Purpose of this Log

1. To help hold me accountable to myself and to the Lord. It helps me be more intentional and apply observation and correction more effectively.

2. To be transparent to others that they may also hold me to account and help sharpen me (GENTLY PLEASE) as they feel led by the Lord.

3. As I proceed prayerfully and intentionally, under the canopy of God's grace applying observation and correction along the way, my hope is that others can also learn a thing or two from my failings...make that "learnings"...and also from my victories in the Lord.

In a Nutshell

I am following an approach to eating that is outlined in the "Thin Within" book by Judy and Arthur Halliday. I am not focussing on measuring or weighing foods or labelling foods as "good" or "bad" but rather aiming to eat when I'm hungry ("0") and stop when I'm satisfied ("5"), focussing on the keys to conscious eating (listed in the right hand column).

Another central Thin Within (and more importantly biblical) teaching that I aim to use with this food log is observation and correction, living under the canopy of God's grace on the path of God's provision. In a nutshell it's about turning to God and confessing and repenting and the amazing grace and love of God that changes us from the inside out.

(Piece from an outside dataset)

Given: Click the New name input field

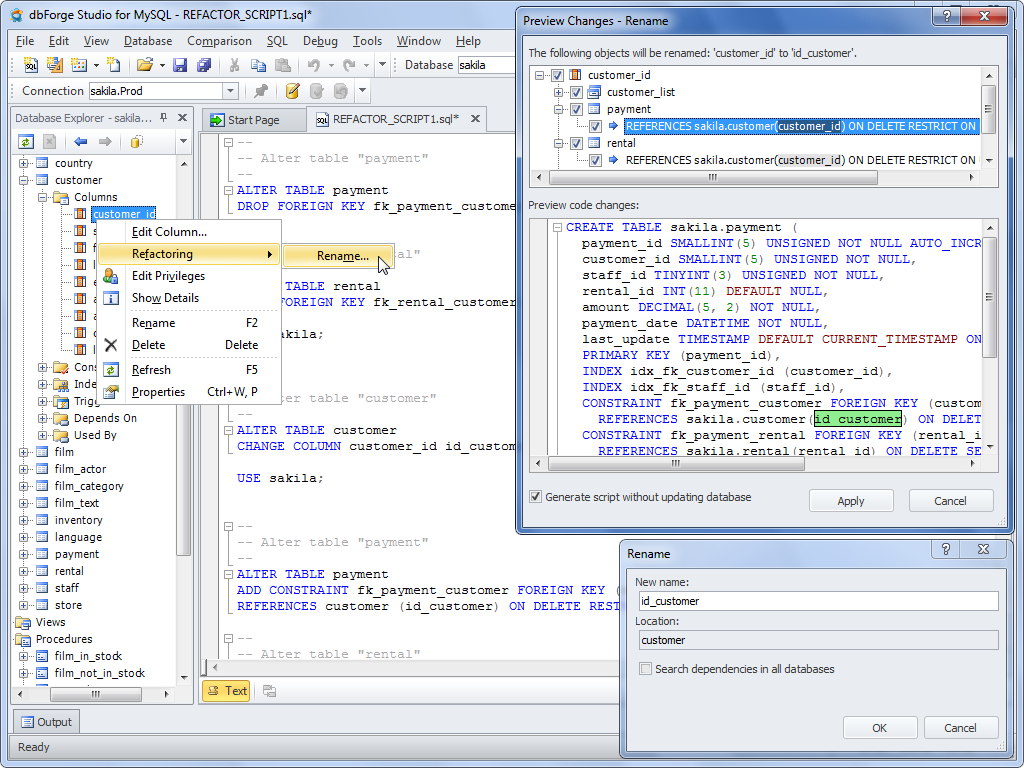Looking at the screenshot, I should click(x=818, y=601).
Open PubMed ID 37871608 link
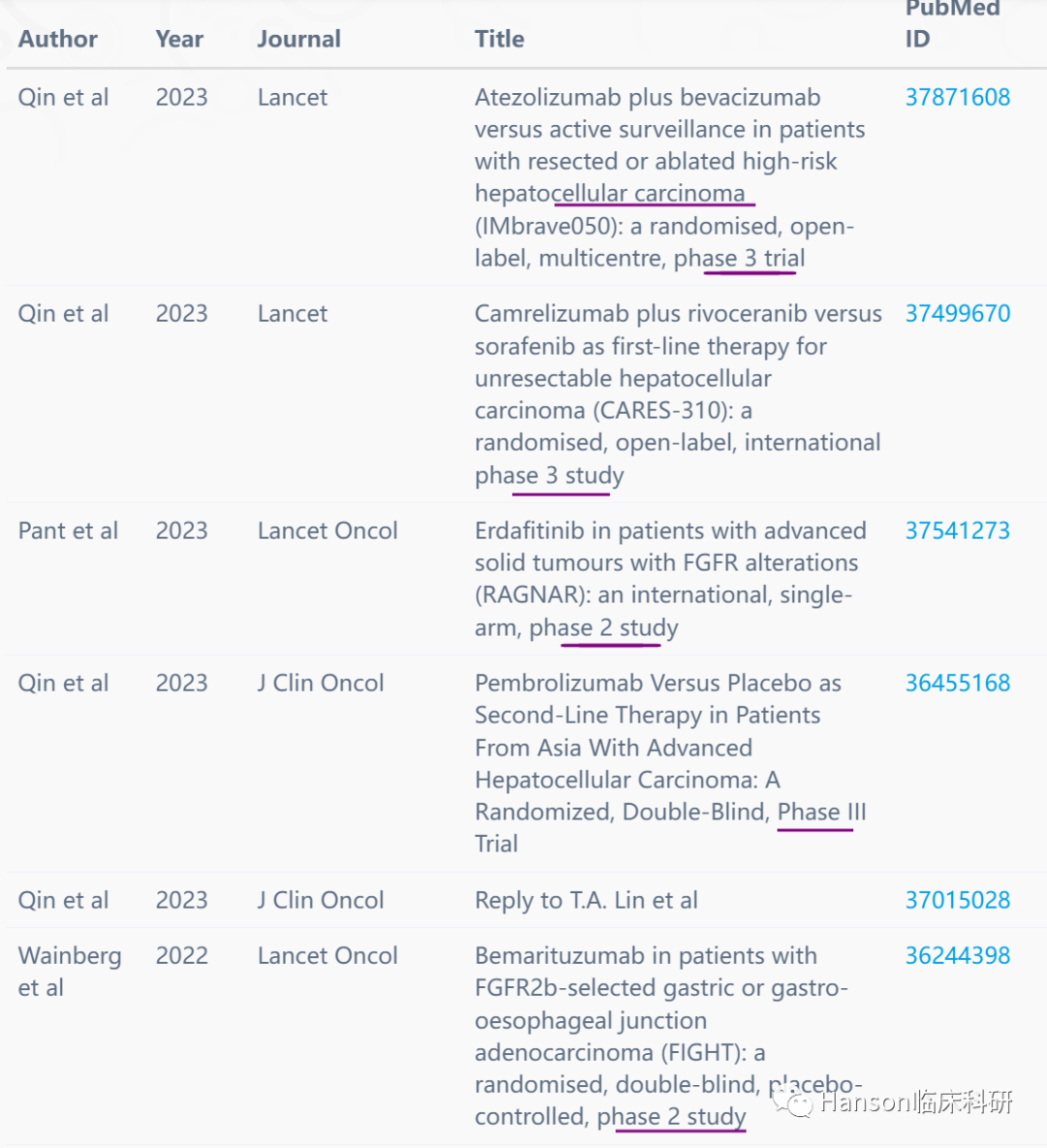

Keeping in mind at all times...

The most important aim of my life needs to be to "seek first His kingdom and His righteousness" (Matt. 6:33) and sit at my Lord's feet, feasting at the Lord's table (Ps. 23:5), getting "fat on Jesus," filling up on His Word and finding true satisfaction that can be found in Him alone. The Lord's Table study brought this into proper focus for me.

"Everything is permissible for me"—but not everything is beneficial. "Everything is permissible for me"—but I will not be mastered by anything. 1 Corinthians 6:12

"So whether you eat or drink or whatever you do, do it all for the glory of God." 1 Corinthians 10:31


Sunday, June 8, 2008

June 8

Exercise: 45 minute walk delivering flyers

0-5
7:45am
Cereal

0-5
12noon
Salad w/ chicken, watermelon, small chocolate

0-5
4pm
pretzels, bbq chicken, salad, orange/few bites watermelon, small bowl of ice cream
Observation: The meal was a bit extended as we had some pretzels/orange at the beach when we got hungry then headed home for the real meal...I guess the pretzels were a bit of an appetizer. As a result our meal dragged out a little bit. Maybe that wasn't quite appropriate 0-5 eating. Not sure.
Correction: In the future I may consider just eating a very small bit as the "appetizer" to a meal to make sure I'm at "0" for the real meal.

I see some challenges that are going to lie ahead. I really associate the beach with munchies/eating (usually chips/salty type snacks). I'm going to have plenty opportunities to work on that this summer! To get through this summer, experiencing victory with 0-5 eating even through beach/camping visits will be a huge step. I think it will be very evident if there are any holes in the foundation that has been laid the past couple months! So I'm pressing forward with much prayer as I know it is a new phase with new challenges.